「フェルマーの最終定理」、「暗号解読」でお馴染みのサイモン・シン。新しい文庫が出ているのを電車の吊りビラで知り、遅ればせながら読んだ。
今度はビッグバン宇宙論の話で、天動説、地動説のあたりの話は、前にもどこかで読んだよなあ、という感じで、なんでこの題材なのかな、と思わなくもなかった。ただ、アインシュタインの宇宙項の辺りまで読み進めると、そういえばこの辺はちゃんと知らないなあ、という気になってくる。数式をほとんど使わず、エピソードの積み重ねで難しい理論を説きすすめていくのは、この作者の力量だ。
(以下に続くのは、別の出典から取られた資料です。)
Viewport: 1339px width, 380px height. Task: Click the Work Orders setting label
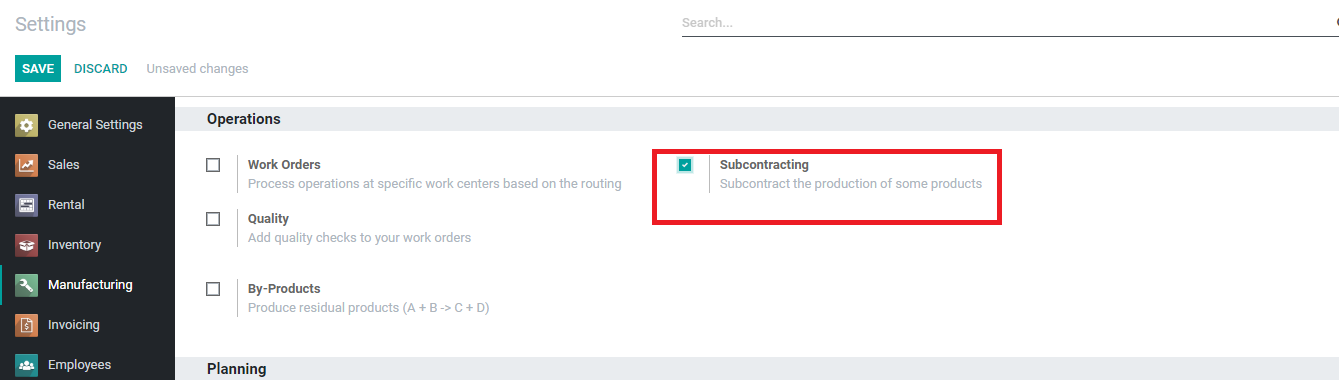284,165
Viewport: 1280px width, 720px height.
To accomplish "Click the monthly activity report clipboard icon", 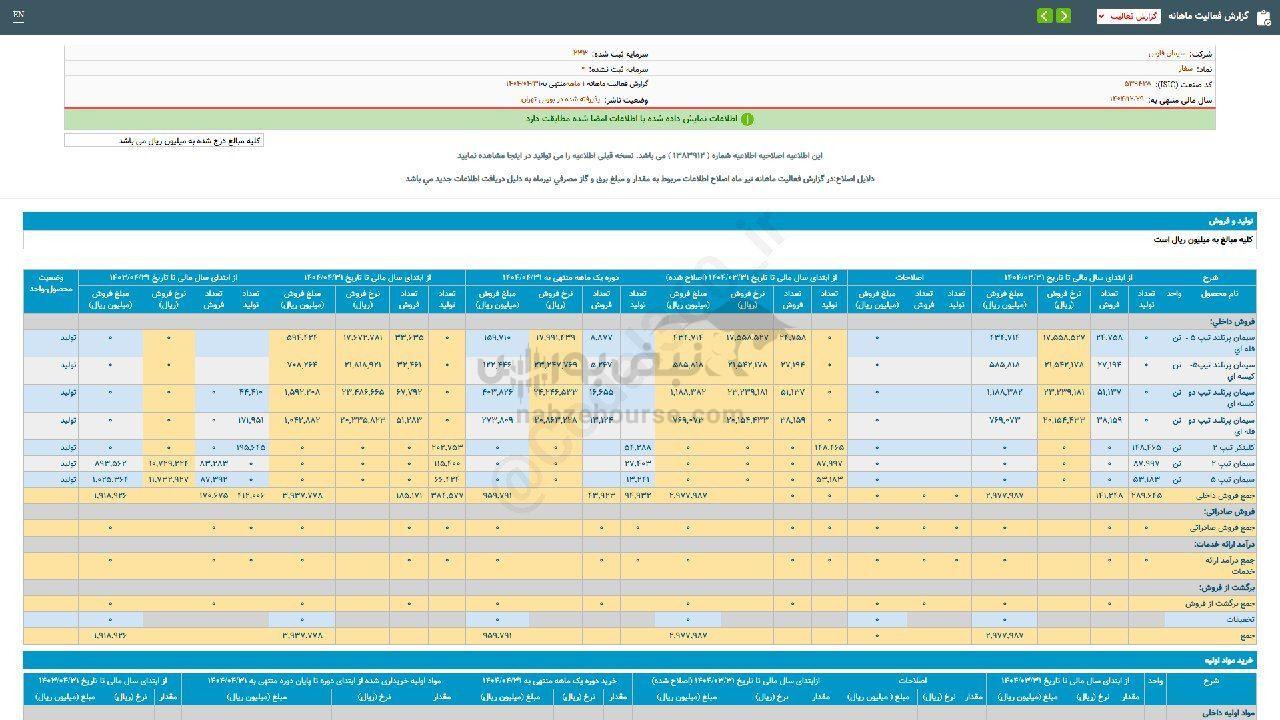I will 1263,16.
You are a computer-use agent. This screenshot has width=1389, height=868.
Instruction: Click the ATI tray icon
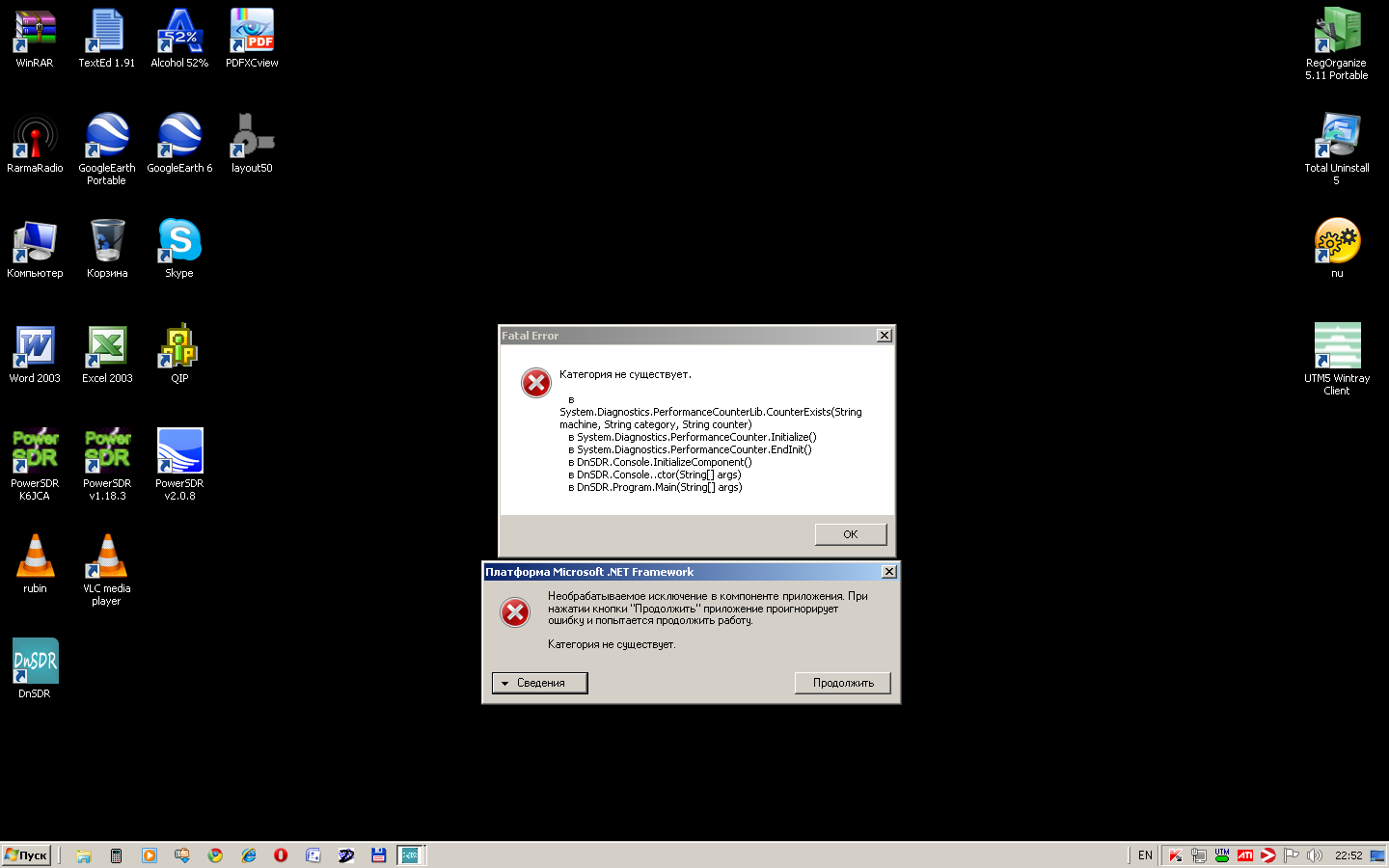[x=1245, y=855]
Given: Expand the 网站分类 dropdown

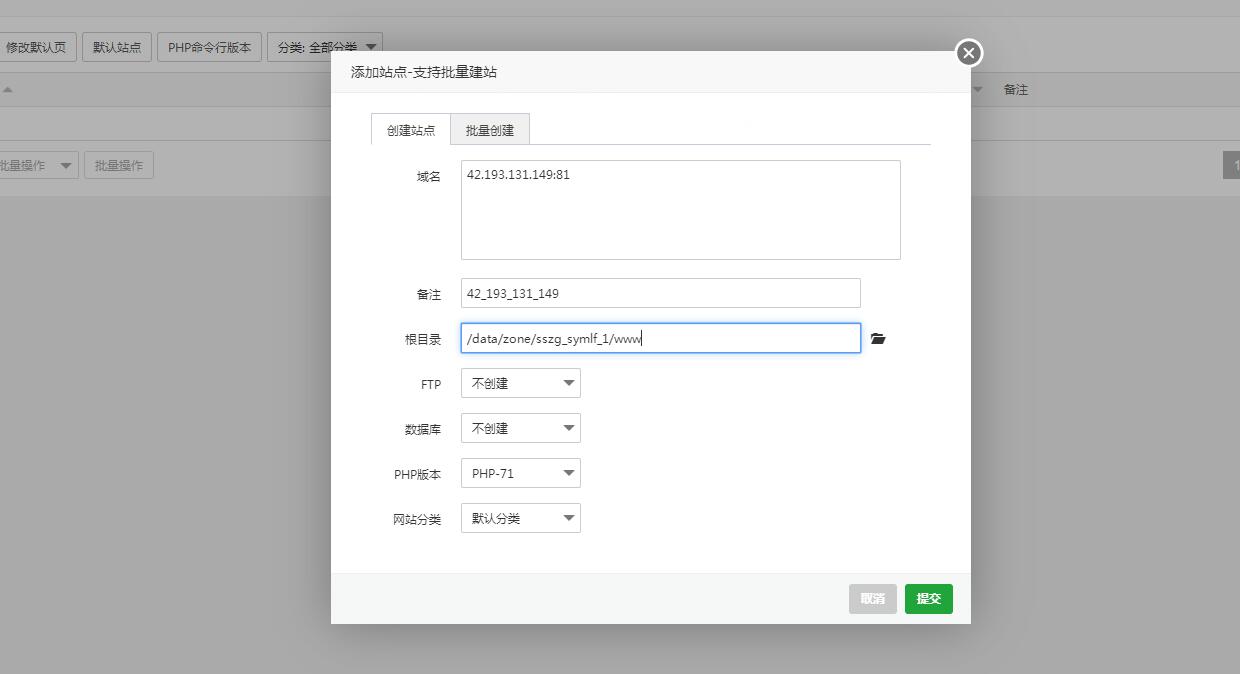Looking at the screenshot, I should [520, 518].
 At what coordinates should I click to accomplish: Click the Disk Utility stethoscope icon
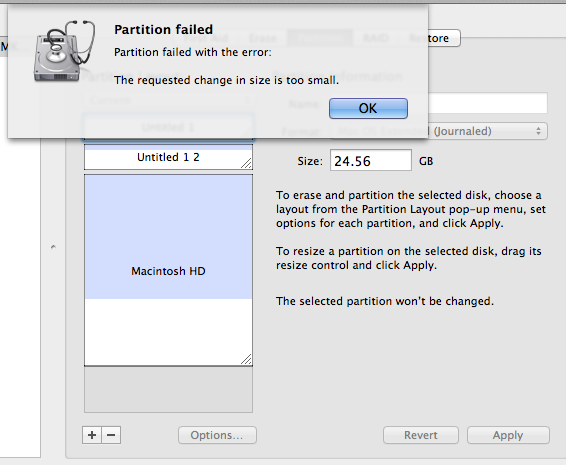click(65, 51)
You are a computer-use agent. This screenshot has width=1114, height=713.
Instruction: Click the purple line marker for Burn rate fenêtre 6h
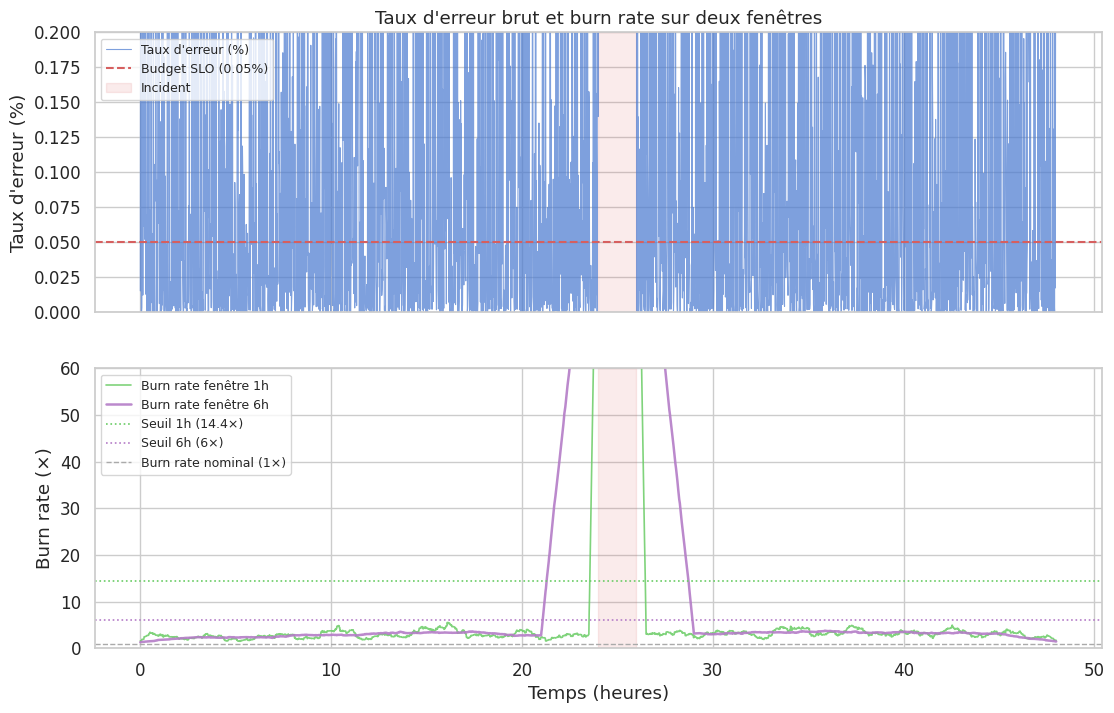tap(119, 404)
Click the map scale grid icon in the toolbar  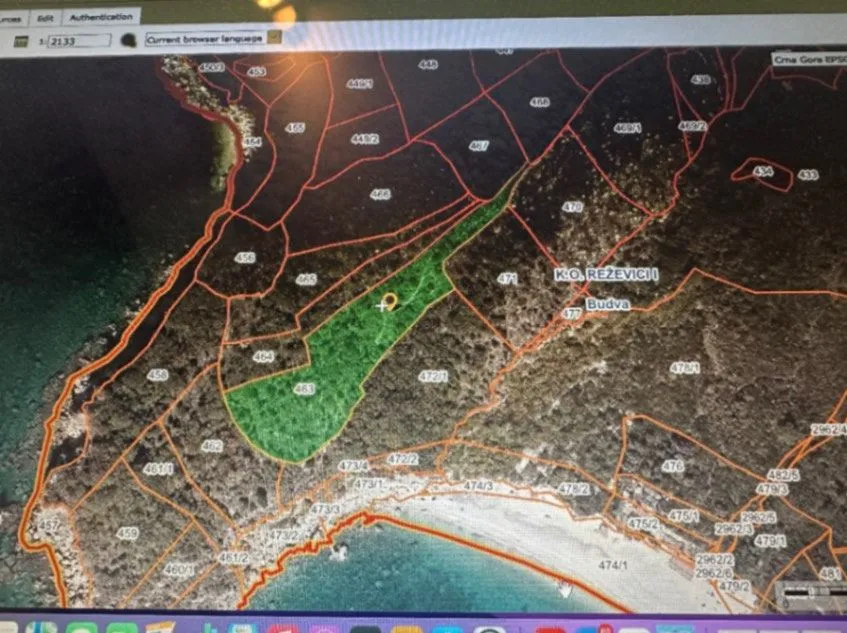pyautogui.click(x=20, y=39)
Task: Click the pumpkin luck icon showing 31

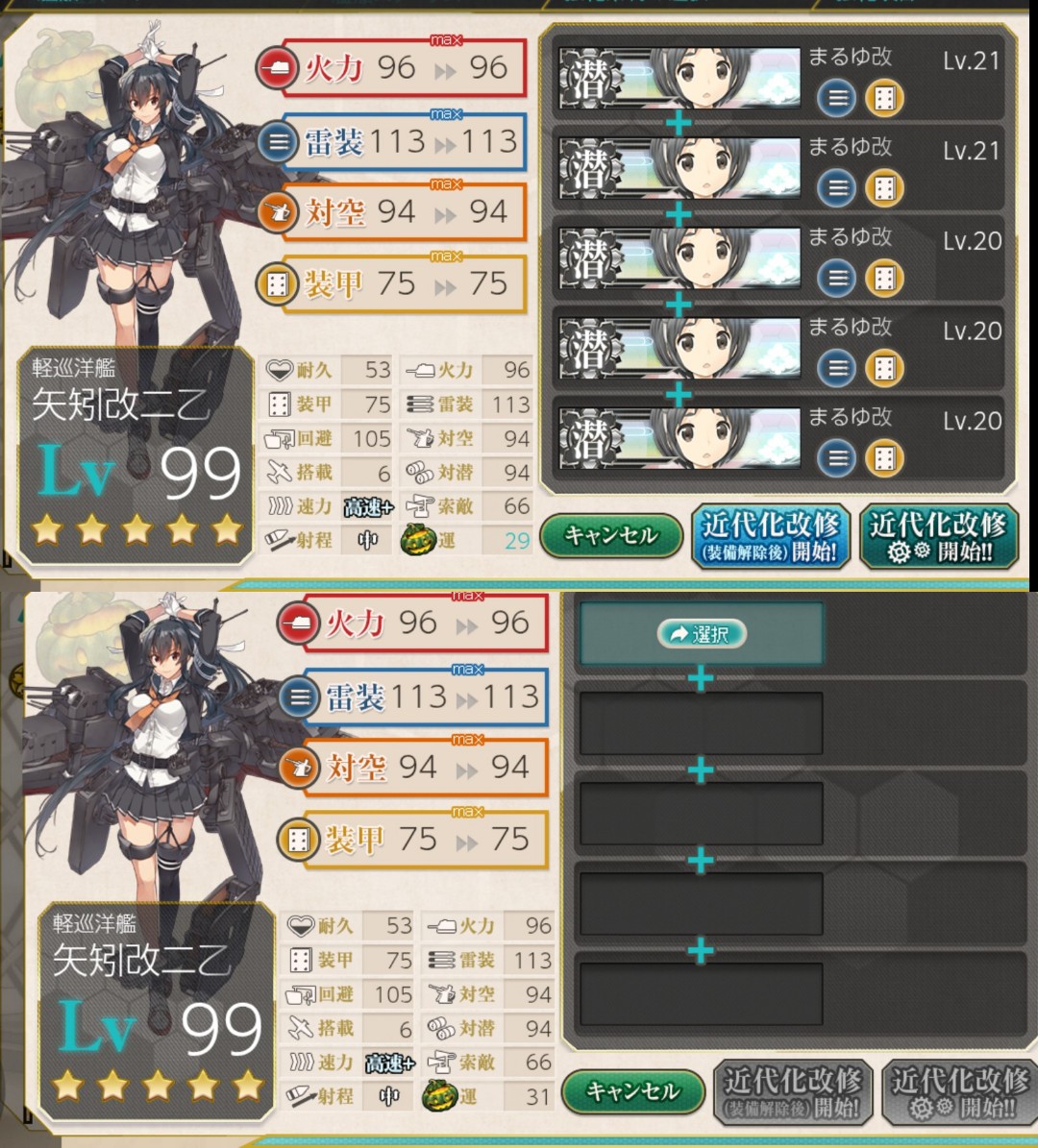Action: pyautogui.click(x=439, y=1096)
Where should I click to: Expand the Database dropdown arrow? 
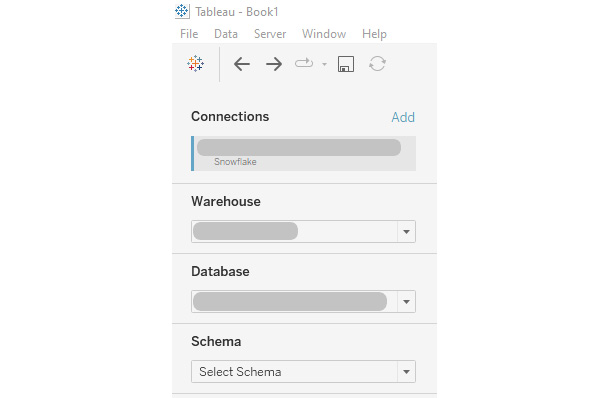click(x=406, y=302)
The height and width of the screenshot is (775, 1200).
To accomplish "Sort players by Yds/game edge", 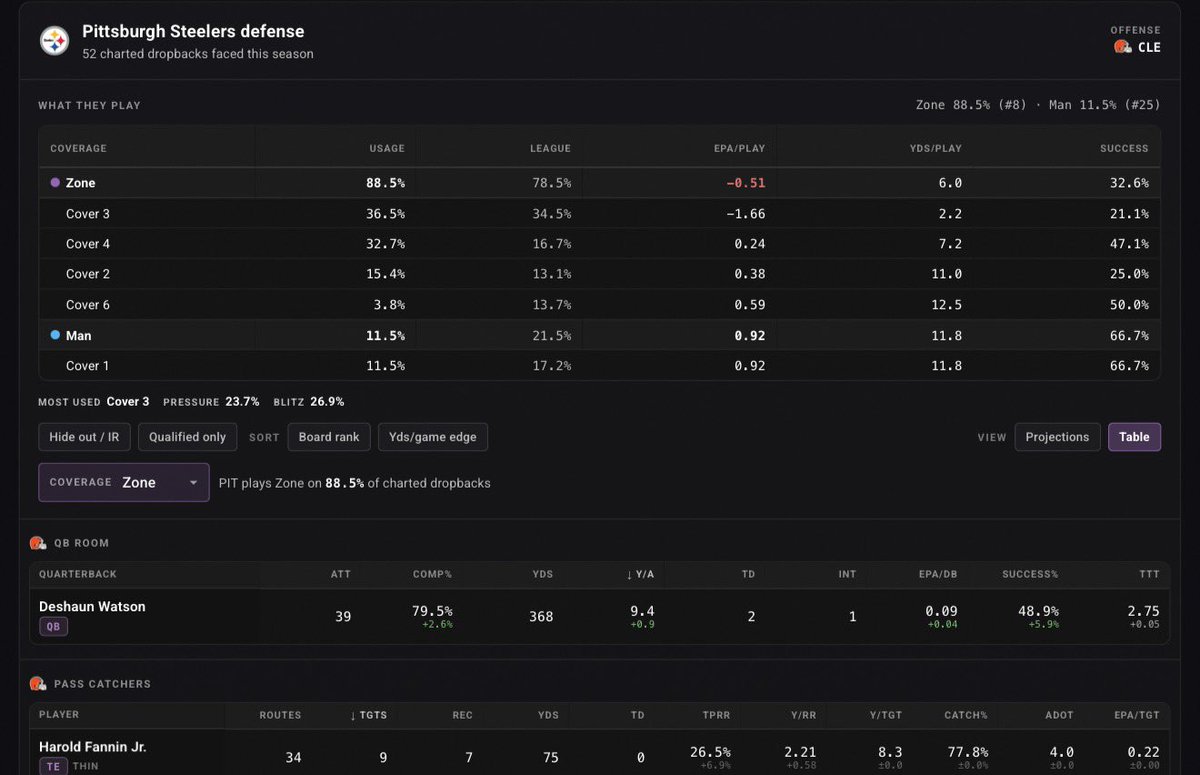I will (433, 437).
文庫版訳者あとがきにある通り、この本の「主人公は≪科学的方法≫」だ。新しいモデルが受け入れられるためには、今観測されている現象がきちんと説明できること、そのモデルで今後観測されるはずの現象が予想できることが重要だ、という科学の方法についての話が根底にある。また本来の目的とは異なる素晴らしいものに偶然出くわすという「セレンディピティー」の話も興味深い。
題材ゆえ、天文観測の話もたくさん出てきて、なんとなく望遠鏡で星が見たいと思ってしまった。
その他、最近読んだのは、堂場瞬一「マスク」と薬丸岳「天使のナイフ」。「天使のナイフ」は最後、登場人物の関係がきっちり収まりすぎて、逆に惜しいと思った。